A majority of affluent individuals in Hong Kong express a greater interest in home ownership and anticipate a rise in housing prices in the next 12 months after the government’s rollback of its property cooling measures, according to a recent survey.

In general, there is a positive sentiment among the public towards the property market after all the cooling measures were lifted in February, boosting optimism among potential home buyers, finds the Citi Property Survey, conducted by Citi Hong Kong in April 2024 on residential property ownership in view of the current economic and market conditions.

Highlights of the survey of respondents in the affluent segment – individuals with liquid assets of HK$1.5 million (US$191,907) or above – include:

  • 50% think it is now a better time to buy a property, as opposed to 40% who think it does not make any difference, and 8% who think it is a worse time to buy.
  • 72% express a greater interest in buying a property.

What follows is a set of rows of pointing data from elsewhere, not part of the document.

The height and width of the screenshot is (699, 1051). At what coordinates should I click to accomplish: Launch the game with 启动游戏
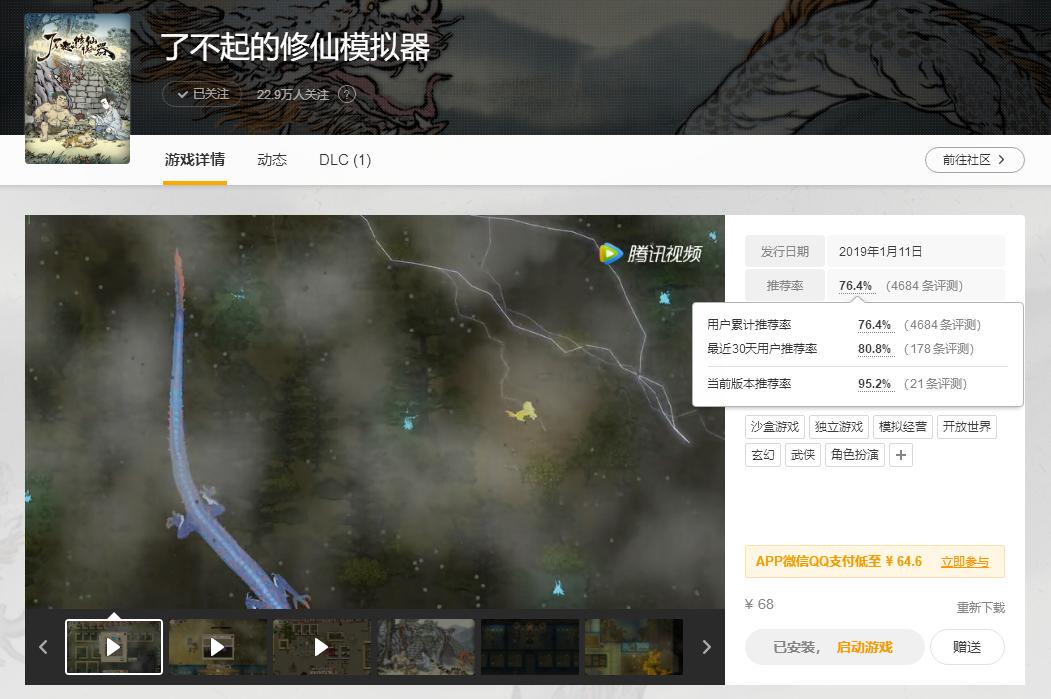(864, 647)
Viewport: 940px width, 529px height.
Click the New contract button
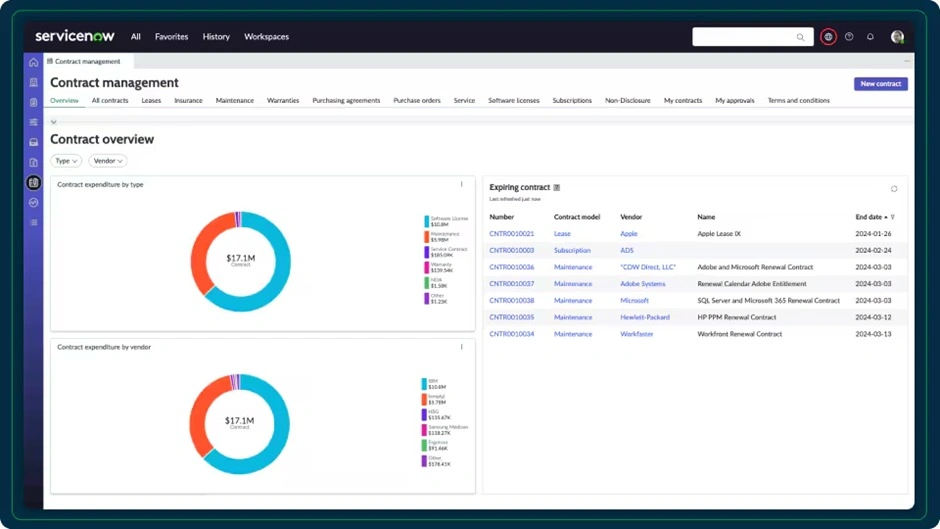coord(880,84)
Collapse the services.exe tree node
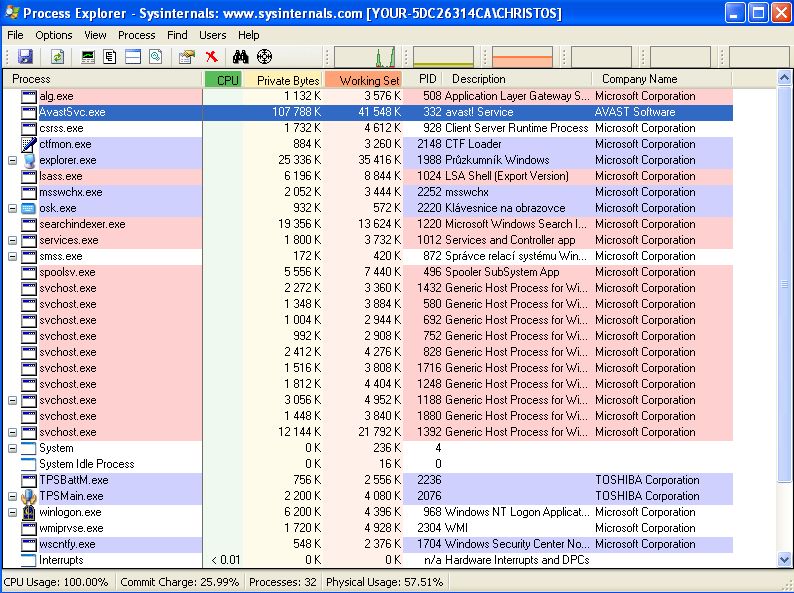 pos(13,240)
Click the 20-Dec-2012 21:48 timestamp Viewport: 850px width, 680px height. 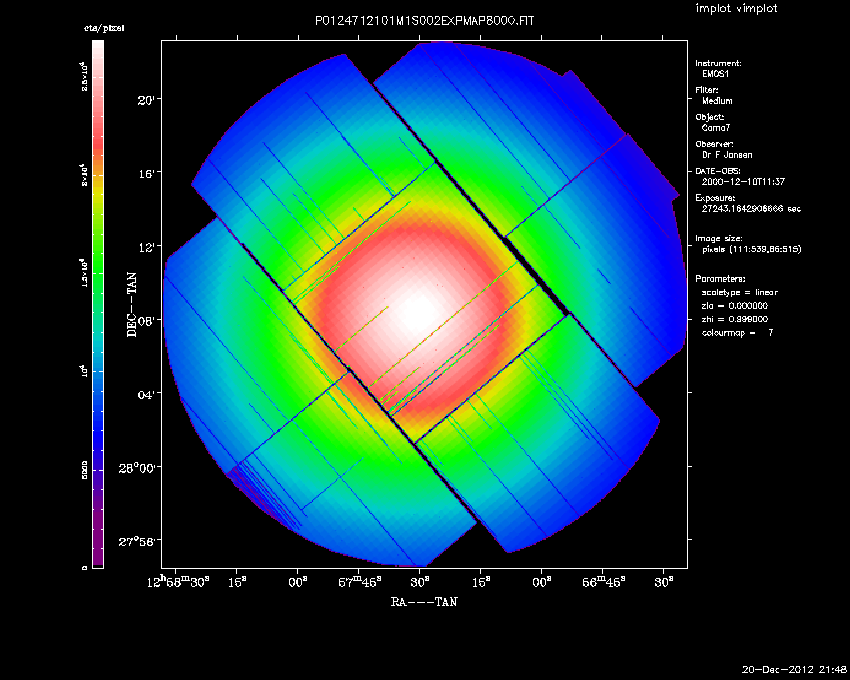coord(794,669)
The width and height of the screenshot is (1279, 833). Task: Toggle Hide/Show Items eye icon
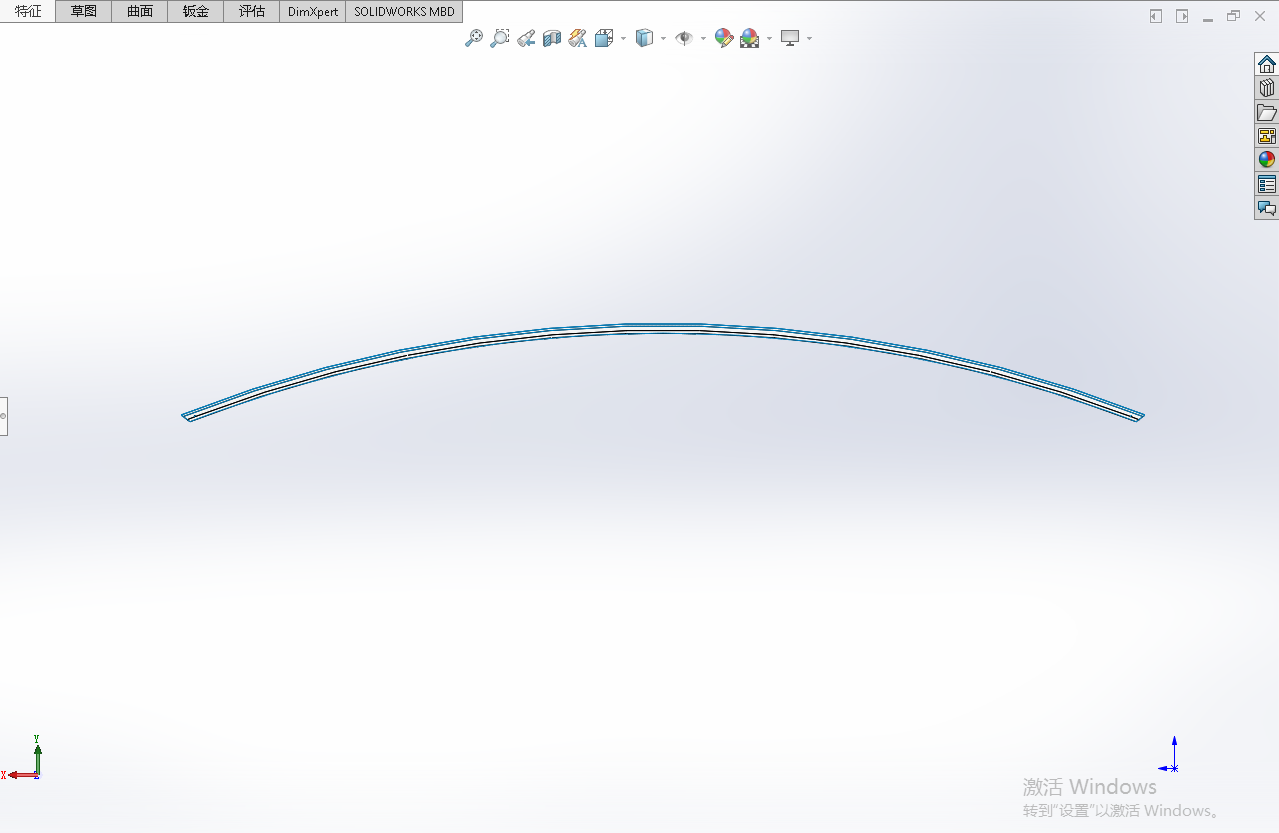coord(684,38)
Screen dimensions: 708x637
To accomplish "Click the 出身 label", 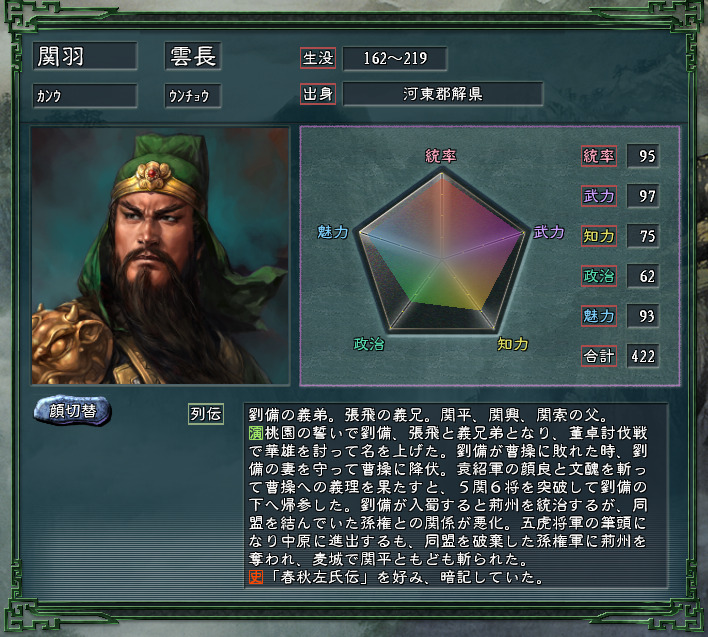I will coord(317,94).
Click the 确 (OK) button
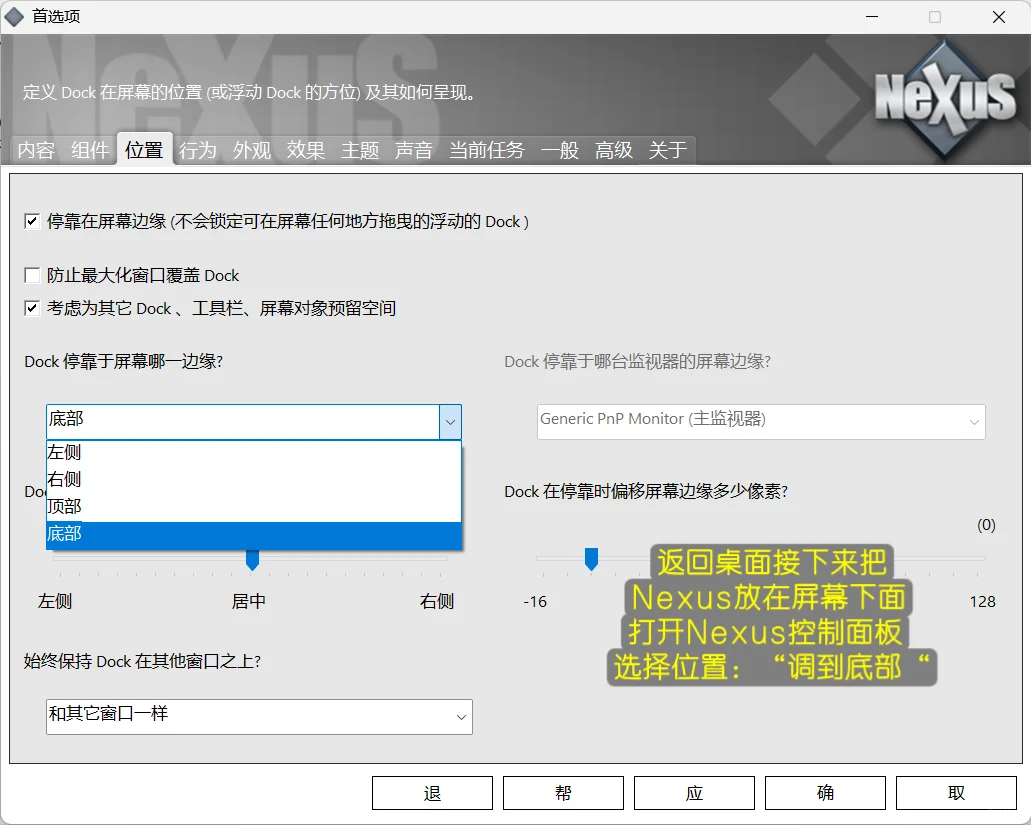 point(825,792)
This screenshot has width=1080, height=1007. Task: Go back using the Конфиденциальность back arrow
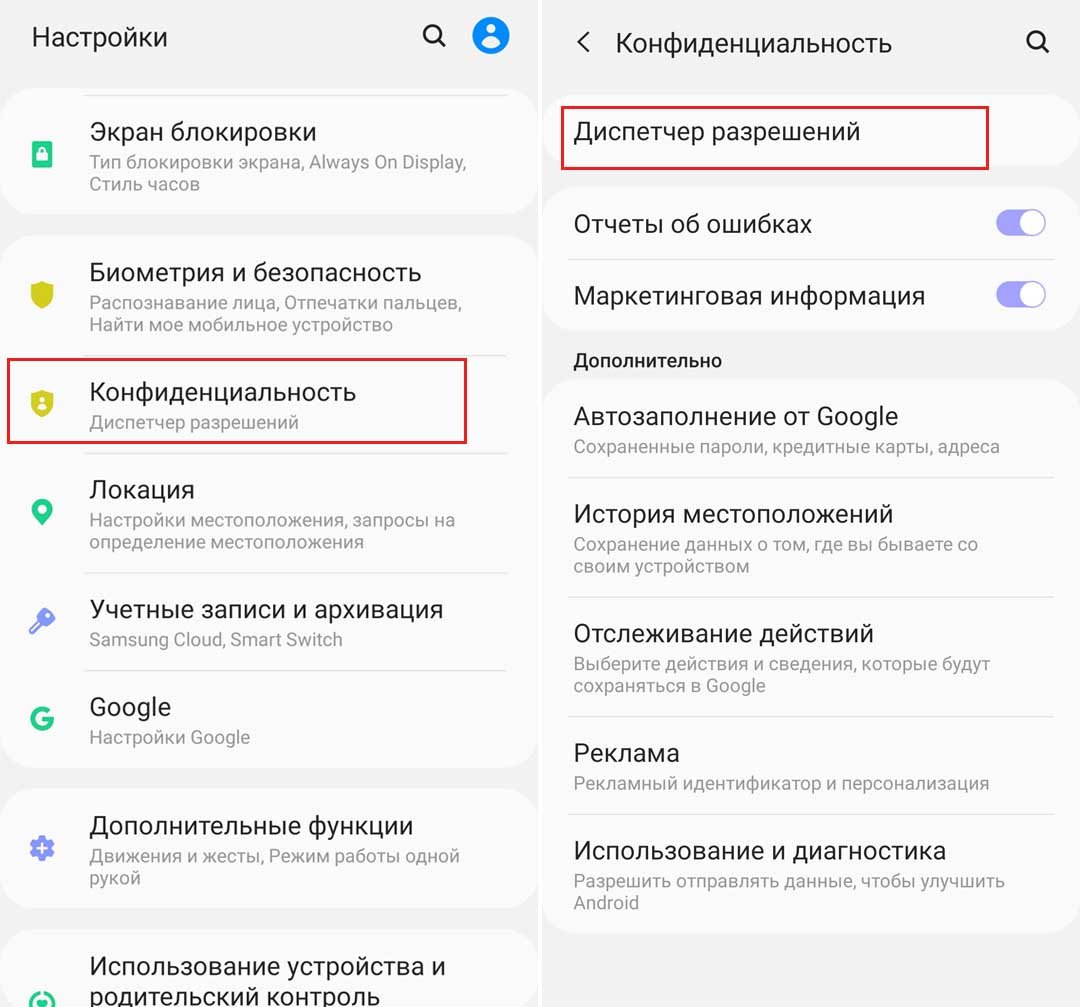584,42
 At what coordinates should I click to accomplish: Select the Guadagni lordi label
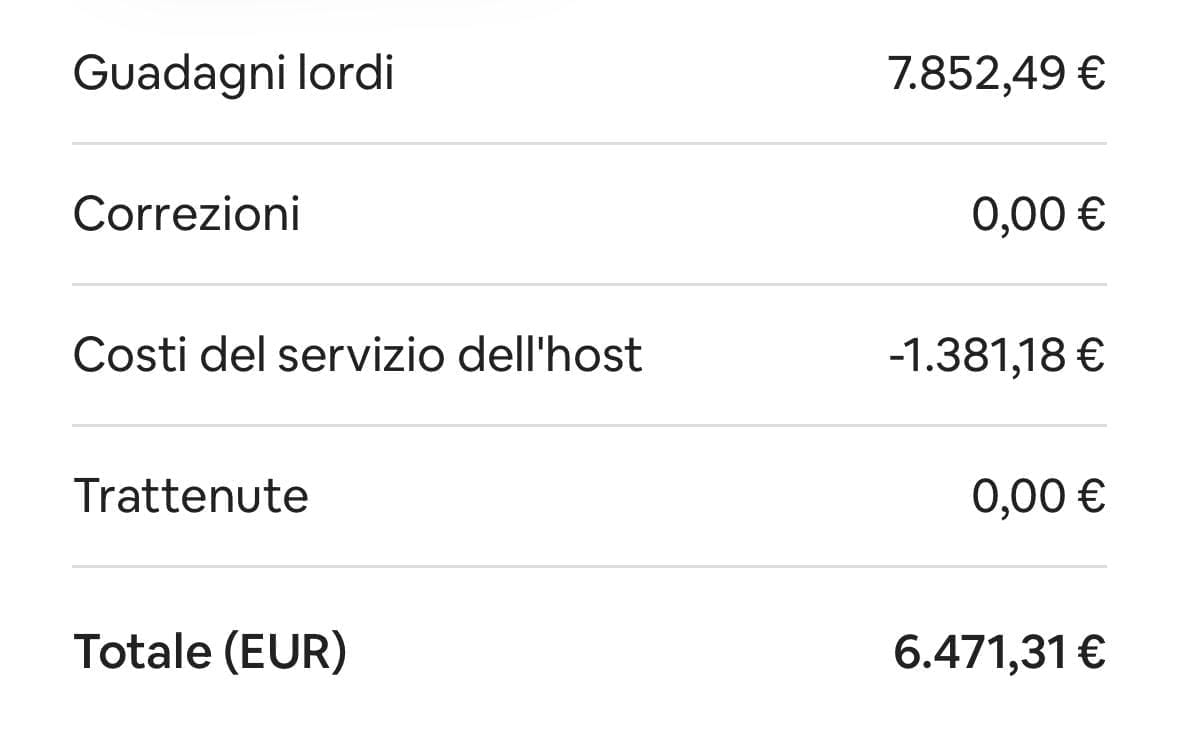click(x=233, y=74)
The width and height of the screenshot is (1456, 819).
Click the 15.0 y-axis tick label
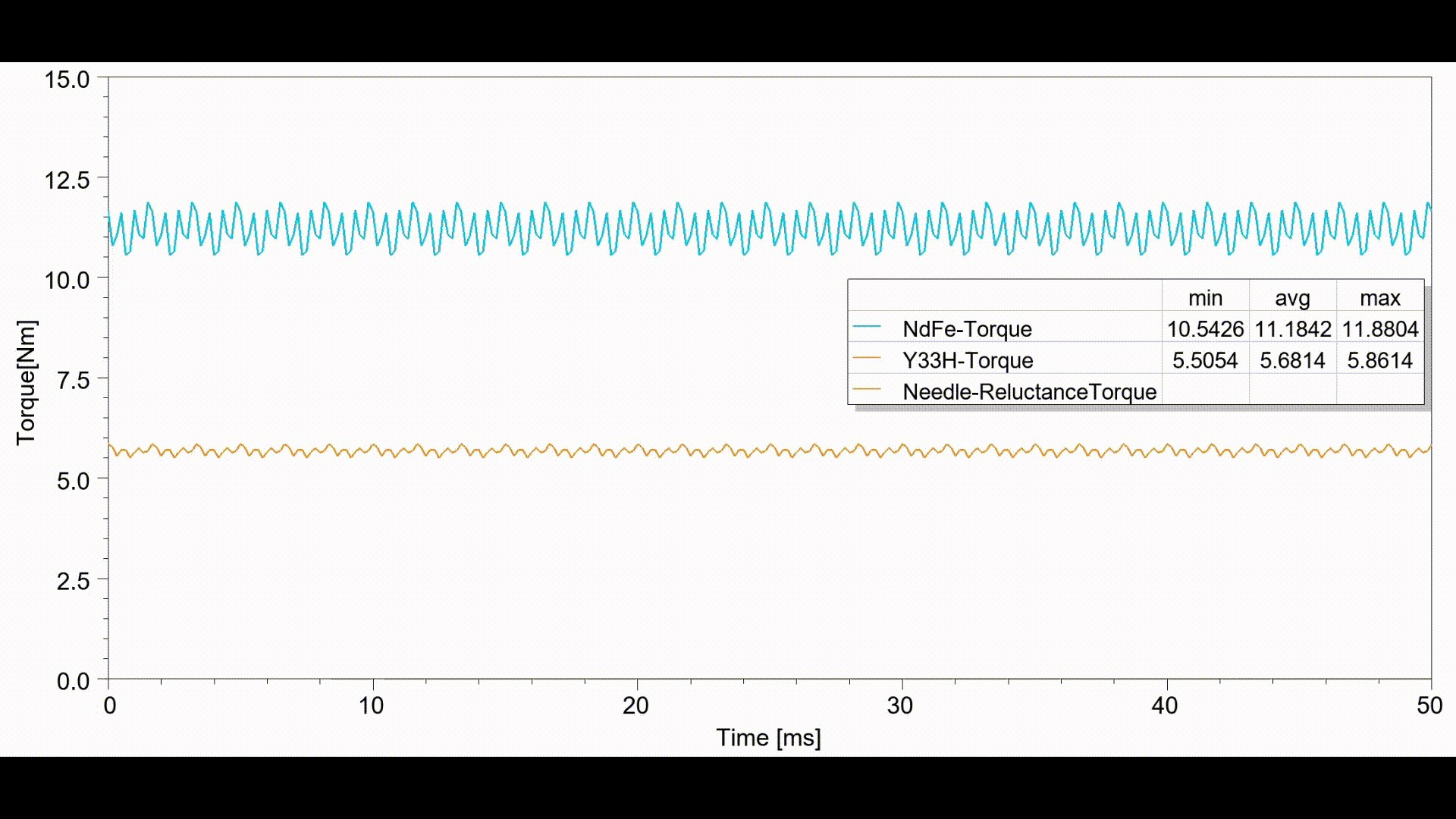(67, 80)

Compared with the general respondents, those in the affluent segment are more interested in buying a property as an investment (46%), followed by support to their children (34%) and a source of rental income (25%). Only 6% of those surveyed express less interest in buying a property after the cooling measures have been lifted.
  • Among the home-owner respondents in the affluent segment, 62% express a greater interest in changing to a new property, as opposed to only 3% who show less interest in doing so.
  • 54%, 62% and 57% anticipate a rise in housing prices over the next 6, 12 and 24 months respectively, as opposed to 31%, 21% and 26% who think housing prices will stay flat. Only 13%, 16% and 15% think housing prices will go down over the next six, 12 and 24 months.
  • Those with children (77%) and a monthly family income of more than HK$80,000 (75%). as well as those who had once owned a property (81%) in the affluent segment are more interested in buying a property now that all property cooling measures have been lifted.
  • Among all the property cooling measures that have been lifted, the respondents in the affluent segment are most aware of the removal of the special stamp duty (SSD), 65%, and buyer’s stamp duty (BSD), 61%.
  • Of those who express a greater interest in home ownership in the affluent segment, 42% cite the removal of the SSD as one of the reasons for their increased interest in buying a property, followed by the easing of loan-to-value ratios for residential properties (41%) and the removal of the BSD (36%).

Josephine Lee, managing director and head of Citigold, and cards and unsecured lending sales, at Citibank Hong Kong, points out: “From this survey, we see that affluent individuals have a greater need for investment, wealth preservation and legacy planning, with residential property being an integral part of their wealth portfolios.”